Misa de Gallo and hilot
Tuesday morning, I felt a desire to attend Misa de Gallo. This came perhaps out of a sense of nostalgia since it has been ages since I attended this early morning Mass.
But this was something I used to do with my late mother. We lived in a street of many names, P. Del Rosario Extension., Private Riverside, Private Deretso, etc.
My mom and I walked to Sto. Rosario Church for this Christmas tradition. I remember the nippy cold of morning and the breakfast of puto maya and sikwate at the tabo-tabo, the corner market along the way home.
I went to Redemptorist Church for the Mass. The homily was about God’s promise coming to pass.
Quite a positivist message coming at a time when people need it. And mostly for the weather, the storm that fizzled out, and the storms of politics we have all grown quite used to.
Such a message as could be taken several ways considering threats of revolutionary government, martial law, or a God-sent-hoped-for-possible end to all our troubles.
The season was all about hope in a season of incredulity and the dumbing and numbing of moral sensibility consequent to so many thousand senseless murders. Irony. And yet, my morning went well.
I was there for a needed dose of nostalgia for the old days when my Mommy was also my barkada. I was then only beginning to realize my own ability to help her life, our lives. It was a happy time. I remember that.

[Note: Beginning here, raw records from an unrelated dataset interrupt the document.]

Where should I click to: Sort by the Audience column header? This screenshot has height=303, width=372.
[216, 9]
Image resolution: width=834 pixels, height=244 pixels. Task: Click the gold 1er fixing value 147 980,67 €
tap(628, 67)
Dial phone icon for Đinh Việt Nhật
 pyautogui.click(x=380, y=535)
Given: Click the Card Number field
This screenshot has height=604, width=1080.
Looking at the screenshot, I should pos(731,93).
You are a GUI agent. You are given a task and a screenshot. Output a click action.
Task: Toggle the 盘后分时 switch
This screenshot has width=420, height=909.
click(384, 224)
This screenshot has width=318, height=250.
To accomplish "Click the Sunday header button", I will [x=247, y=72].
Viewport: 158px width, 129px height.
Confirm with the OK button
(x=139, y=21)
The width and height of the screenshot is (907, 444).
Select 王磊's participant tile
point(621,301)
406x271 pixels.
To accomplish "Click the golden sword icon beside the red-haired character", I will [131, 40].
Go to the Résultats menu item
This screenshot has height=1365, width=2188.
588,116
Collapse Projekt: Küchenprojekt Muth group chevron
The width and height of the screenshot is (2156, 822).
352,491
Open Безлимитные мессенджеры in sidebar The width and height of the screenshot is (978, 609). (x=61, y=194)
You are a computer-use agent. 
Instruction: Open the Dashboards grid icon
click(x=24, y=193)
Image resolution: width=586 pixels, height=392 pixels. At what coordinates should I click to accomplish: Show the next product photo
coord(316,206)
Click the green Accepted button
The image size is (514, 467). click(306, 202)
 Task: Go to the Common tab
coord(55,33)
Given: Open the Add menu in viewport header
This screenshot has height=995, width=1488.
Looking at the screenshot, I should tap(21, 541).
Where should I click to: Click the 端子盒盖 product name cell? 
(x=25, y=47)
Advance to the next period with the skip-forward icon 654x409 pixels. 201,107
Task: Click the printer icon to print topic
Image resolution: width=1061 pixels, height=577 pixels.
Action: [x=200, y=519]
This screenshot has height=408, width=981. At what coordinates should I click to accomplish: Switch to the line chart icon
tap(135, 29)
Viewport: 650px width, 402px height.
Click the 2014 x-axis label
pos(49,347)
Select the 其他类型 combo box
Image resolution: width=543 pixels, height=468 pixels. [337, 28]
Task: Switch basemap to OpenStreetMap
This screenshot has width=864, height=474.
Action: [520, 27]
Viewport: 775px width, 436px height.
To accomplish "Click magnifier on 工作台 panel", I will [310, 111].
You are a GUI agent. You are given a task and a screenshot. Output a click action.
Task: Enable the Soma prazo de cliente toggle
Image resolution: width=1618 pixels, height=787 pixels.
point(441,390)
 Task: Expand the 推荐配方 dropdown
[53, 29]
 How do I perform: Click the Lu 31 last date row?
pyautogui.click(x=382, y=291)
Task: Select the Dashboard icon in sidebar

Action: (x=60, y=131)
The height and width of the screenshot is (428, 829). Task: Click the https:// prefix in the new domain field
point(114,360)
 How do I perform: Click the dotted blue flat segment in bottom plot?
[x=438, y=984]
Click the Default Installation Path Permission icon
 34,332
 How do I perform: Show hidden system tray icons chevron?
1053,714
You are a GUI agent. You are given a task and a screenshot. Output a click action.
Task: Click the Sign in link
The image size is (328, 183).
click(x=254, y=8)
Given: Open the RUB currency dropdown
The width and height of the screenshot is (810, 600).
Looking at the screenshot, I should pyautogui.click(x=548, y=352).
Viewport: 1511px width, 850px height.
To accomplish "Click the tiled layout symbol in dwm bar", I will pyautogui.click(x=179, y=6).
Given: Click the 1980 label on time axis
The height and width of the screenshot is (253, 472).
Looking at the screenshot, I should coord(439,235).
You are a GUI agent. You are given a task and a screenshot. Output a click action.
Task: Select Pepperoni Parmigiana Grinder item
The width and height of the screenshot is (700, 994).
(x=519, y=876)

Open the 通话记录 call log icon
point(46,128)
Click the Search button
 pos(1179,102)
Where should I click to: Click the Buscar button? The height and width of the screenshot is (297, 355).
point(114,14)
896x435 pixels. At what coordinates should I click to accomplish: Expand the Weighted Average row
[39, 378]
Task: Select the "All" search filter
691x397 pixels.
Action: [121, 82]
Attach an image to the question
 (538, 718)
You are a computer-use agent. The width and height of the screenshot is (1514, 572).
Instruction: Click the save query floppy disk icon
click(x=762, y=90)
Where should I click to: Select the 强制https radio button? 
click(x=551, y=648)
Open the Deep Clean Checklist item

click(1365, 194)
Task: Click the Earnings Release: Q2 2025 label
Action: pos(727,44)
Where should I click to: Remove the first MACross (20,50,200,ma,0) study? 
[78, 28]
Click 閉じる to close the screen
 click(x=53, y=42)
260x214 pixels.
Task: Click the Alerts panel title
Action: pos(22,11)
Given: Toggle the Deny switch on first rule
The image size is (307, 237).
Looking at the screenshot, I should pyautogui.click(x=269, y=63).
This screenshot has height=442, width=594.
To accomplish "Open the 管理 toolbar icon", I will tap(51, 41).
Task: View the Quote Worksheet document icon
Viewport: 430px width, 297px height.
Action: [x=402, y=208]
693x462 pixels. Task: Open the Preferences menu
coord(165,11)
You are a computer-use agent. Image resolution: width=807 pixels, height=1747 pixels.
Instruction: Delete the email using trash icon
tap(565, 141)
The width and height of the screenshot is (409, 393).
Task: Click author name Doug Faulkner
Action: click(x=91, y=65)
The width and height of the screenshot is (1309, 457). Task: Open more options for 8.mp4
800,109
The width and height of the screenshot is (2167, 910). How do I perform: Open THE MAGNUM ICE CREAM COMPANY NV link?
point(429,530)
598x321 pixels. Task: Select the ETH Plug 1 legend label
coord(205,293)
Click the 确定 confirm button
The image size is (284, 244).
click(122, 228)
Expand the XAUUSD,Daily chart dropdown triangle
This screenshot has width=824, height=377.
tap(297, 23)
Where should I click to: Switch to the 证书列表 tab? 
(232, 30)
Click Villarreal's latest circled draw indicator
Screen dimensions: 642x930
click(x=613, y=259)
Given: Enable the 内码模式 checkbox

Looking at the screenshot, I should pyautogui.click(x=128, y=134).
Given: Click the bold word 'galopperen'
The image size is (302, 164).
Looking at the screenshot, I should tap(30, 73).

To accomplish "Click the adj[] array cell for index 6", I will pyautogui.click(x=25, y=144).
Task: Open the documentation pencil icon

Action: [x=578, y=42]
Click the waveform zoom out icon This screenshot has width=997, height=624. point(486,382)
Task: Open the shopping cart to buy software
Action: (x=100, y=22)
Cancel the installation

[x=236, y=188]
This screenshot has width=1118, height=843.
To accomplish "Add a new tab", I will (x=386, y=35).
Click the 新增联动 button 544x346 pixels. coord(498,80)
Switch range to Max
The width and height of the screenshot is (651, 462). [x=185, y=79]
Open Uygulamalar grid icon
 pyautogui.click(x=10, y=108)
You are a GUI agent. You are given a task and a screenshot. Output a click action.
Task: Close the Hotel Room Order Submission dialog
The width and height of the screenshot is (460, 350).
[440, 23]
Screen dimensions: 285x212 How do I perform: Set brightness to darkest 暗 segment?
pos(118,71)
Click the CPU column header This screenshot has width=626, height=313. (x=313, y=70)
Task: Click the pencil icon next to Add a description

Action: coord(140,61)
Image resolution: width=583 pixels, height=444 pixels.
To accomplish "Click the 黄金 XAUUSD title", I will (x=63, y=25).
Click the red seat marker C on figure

But quite quickly, my morning of nostalgia and ironic hope brought me to the parking lot at Carbon market for the week’s shopping. It was a pleasant day. The rains were gone. The sun was up. The sky was blue.
And I found myself hanging out in the shades near the corner stalls where they sold all manner of fowl: ducks and a pair of turkey wandering about in the drying mud, chickens and pigeons crammed into cages small enough to cast doubt of the human capacity for empathy.
A cock crowed for me a reminder of the literal meaning of Misa de Gallo. A rooster’s Mass even if this one was tied by rope leading to a nail stabbed into the ground to keep him from wandering away.
And as it turned out, the fowl seller was also the resident manghihilot. And I found this out as he treated his first patient of the day.
The patient was a bearded young man looking very much like Manny Pacquiao. His right hand was an ugly black and blue, and bloated from either a sprain or a gangrenous infection. Doctor Hilot didn’t seem to care either way.
The patient narrated how the hand was crushed by a big basket of tomatoes he was carrying on his back and unloaded obviously wrongly. I asked permission from both to listen and take photos. They didn’t mind.
The manghihilot could not have been one for empathy judging by the state of his fowls crammed as they were into their tiny steel cages.
But I became sure of this as he pressed his thumb into his patient’s back and moved him to lift his head and grimace in pain, openmouthed and toothless, such as I have not ever seen a man grimace in pain before.
A silent scream. But it might have been my misreading.
I could not help wondering if what the patient felt was a mix both of pain and pleasure; or possibly, relief after the pain went away. And as he looked very much like Manny Pacquiao — the senator endorsed by the sitting president to soon become president — I must have to admit my own reaction was both of pain and pleasure, even mirth, at this sight.
I made sure not to show my true feelings to the two characters I was literally spying on.
But when the manghihilot started working on the bloated right hand, that was it. I thought I was out of there.
And yet, I stayed. The camera was my insulation from the sight of such unimaginable excruciating pain.
And then I could not help issuing forth a prayer: Dear God, Please don’t make us go through anything coming close to this before you fulfill for us your promise of salvation.